• [Your task]
With nothing omitted, transcribe the entries exactly as written.

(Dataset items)
-*-*-
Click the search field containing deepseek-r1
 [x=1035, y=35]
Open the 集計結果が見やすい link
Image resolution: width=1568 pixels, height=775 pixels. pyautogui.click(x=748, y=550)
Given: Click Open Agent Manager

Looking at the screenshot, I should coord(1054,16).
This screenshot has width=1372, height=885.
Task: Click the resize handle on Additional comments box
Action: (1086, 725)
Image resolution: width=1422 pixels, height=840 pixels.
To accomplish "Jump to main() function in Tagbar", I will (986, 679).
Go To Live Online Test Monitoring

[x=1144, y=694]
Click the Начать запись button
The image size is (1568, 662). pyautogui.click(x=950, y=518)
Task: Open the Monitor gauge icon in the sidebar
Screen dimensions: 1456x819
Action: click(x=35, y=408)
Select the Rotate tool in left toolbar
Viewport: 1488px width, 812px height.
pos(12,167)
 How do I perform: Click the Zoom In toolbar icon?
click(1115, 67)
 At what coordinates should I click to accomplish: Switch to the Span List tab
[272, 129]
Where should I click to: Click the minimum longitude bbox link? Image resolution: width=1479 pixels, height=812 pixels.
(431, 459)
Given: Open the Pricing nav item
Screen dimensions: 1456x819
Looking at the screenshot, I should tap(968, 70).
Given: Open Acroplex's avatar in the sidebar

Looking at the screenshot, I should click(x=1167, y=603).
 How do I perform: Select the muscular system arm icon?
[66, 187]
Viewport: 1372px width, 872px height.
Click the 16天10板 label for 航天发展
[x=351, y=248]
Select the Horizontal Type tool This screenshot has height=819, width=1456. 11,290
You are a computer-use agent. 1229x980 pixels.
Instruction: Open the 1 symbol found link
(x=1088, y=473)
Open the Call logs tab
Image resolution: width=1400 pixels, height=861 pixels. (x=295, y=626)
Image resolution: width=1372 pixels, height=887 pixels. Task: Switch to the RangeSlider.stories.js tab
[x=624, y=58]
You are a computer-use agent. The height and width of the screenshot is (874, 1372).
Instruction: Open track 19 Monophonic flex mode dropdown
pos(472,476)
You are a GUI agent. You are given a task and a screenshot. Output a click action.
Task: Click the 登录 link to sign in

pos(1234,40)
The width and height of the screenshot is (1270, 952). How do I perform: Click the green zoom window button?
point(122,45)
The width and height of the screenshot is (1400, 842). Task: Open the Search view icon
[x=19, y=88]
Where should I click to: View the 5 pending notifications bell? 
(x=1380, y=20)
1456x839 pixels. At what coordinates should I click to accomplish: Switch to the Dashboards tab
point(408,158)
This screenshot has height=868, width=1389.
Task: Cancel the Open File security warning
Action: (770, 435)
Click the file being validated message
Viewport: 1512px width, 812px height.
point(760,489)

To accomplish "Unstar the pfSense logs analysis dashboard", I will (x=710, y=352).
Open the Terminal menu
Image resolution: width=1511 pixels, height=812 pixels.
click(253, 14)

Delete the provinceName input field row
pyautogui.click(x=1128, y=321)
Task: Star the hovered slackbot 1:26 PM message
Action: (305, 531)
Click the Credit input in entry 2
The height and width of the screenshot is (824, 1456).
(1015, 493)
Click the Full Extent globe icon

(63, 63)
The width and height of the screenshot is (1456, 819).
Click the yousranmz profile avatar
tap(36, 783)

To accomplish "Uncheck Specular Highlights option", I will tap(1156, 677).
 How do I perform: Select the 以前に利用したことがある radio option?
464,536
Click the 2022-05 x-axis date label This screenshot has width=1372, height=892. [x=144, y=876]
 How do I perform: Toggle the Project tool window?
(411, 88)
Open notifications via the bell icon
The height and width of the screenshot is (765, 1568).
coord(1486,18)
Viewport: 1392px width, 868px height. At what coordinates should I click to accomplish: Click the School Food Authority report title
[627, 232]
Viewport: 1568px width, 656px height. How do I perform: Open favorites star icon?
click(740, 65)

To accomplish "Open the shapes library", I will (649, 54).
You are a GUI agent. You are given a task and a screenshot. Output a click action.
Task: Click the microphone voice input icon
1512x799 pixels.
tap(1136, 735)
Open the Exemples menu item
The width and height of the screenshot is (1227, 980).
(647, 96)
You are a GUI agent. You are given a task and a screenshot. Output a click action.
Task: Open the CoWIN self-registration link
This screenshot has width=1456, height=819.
-*-*-
• [Response below]
Click the search field containing deepseek-r1
 [x=1035, y=35]
Open the 集計結果が見やすい link
Image resolution: width=1568 pixels, height=775 pixels. pyautogui.click(x=748, y=550)
Given: Click Open Agent Manager

Looking at the screenshot, I should coord(1054,16).
This screenshot has width=1372, height=885.
Task: Click the resize handle on Additional comments box
Action: (1086, 725)
Image resolution: width=1422 pixels, height=840 pixels.
To accomplish "Jump to main() function in Tagbar", I will (986, 679).
Go To Live Online Test Monitoring

[x=1144, y=694]
Click the Начать запись button
The image size is (1568, 662). pyautogui.click(x=950, y=518)
Task: Open the Monitor gauge icon in the sidebar
Screen dimensions: 1456x819
Action: click(x=35, y=408)
Select the Rotate tool in left toolbar
Viewport: 1488px width, 812px height.
pos(12,167)
 How do I perform: Click the Zoom In toolbar icon?
click(1115, 67)
 At what coordinates should I click to accomplish: Switch to the Span List tab
[272, 129]
Where should I click to: Click the minimum longitude bbox link? Image resolution: width=1479 pixels, height=812 pixels.
(431, 459)
Given: Open the Pricing nav item
Screen dimensions: 1456x819
Looking at the screenshot, I should tap(968, 70).
Given: Open Acroplex's avatar in the sidebar

Looking at the screenshot, I should click(x=1167, y=603).
 How do I perform: Select the muscular system arm icon?
[66, 187]
Viewport: 1372px width, 872px height.
Click the 16天10板 label for 航天发展
[x=351, y=248]
Select the Horizontal Type tool This screenshot has height=819, width=1456. 11,290
You are a computer-use agent. 1229x980 pixels.
Instruction: Open the 1 symbol found link
(x=1088, y=473)
Open the Call logs tab
Image resolution: width=1400 pixels, height=861 pixels. (x=295, y=626)
Image resolution: width=1372 pixels, height=887 pixels. Task: Switch to the RangeSlider.stories.js tab
[x=624, y=58]
You are a computer-use agent. The height and width of the screenshot is (874, 1372).
Instruction: Open track 19 Monophonic flex mode dropdown
pos(472,476)
You are a GUI agent. You are given a task and a screenshot. Output a click action.
Task: Click the 登录 link to sign in

pos(1234,40)
The width and height of the screenshot is (1270, 952). How do I perform: Click the green zoom window button?
point(122,45)
The width and height of the screenshot is (1400, 842). Task: Open the Search view icon
[x=19, y=88]
Where should I click to: View the 5 pending notifications bell? 
(x=1380, y=20)
1456x839 pixels. At what coordinates should I click to accomplish: Switch to the Dashboards tab
point(408,158)
This screenshot has height=868, width=1389.
Task: Cancel the Open File security warning
Action: (770, 435)
Click the file being validated message
Viewport: 1512px width, 812px height.
point(760,489)

To accomplish "Unstar the pfSense logs analysis dashboard", I will (x=710, y=352).
Open the Terminal menu
Image resolution: width=1511 pixels, height=812 pixels.
click(253, 14)

Delete the provinceName input field row
pyautogui.click(x=1128, y=321)
Task: Star the hovered slackbot 1:26 PM message
Action: (305, 531)
Click the Credit input in entry 2
The height and width of the screenshot is (824, 1456).
(1015, 493)
Click the Full Extent globe icon

(63, 63)
The width and height of the screenshot is (1456, 819).
Click the yousranmz profile avatar
tap(36, 783)

To accomplish "Uncheck Specular Highlights option", I will tap(1156, 677).
 How do I perform: Select the 以前に利用したことがある radio option?
464,536
Click the 2022-05 x-axis date label This screenshot has width=1372, height=892. [x=144, y=876]
 How do I perform: Toggle the Project tool window?
(411, 88)
Open notifications via the bell icon
The height and width of the screenshot is (765, 1568).
coord(1486,18)
Viewport: 1392px width, 868px height. At what coordinates should I click to accomplish: Click the School Food Authority report title
[627, 232]
Viewport: 1568px width, 656px height. How do I perform: Open favorites star icon?
click(740, 65)

To accomplish "Open the shapes library", I will (649, 54).
You are a GUI agent. You are given a task and a screenshot. Output a click action.
Task: Click the microphone voice input icon
1512x799 pixels.
tap(1136, 735)
Open the Exemples menu item
The width and height of the screenshot is (1227, 980).
(647, 96)
You are a GUI agent. You are given a task and a screenshot. Output a click action.
Task: Open the CoWIN self-registration link
This screenshot has width=1456, height=819.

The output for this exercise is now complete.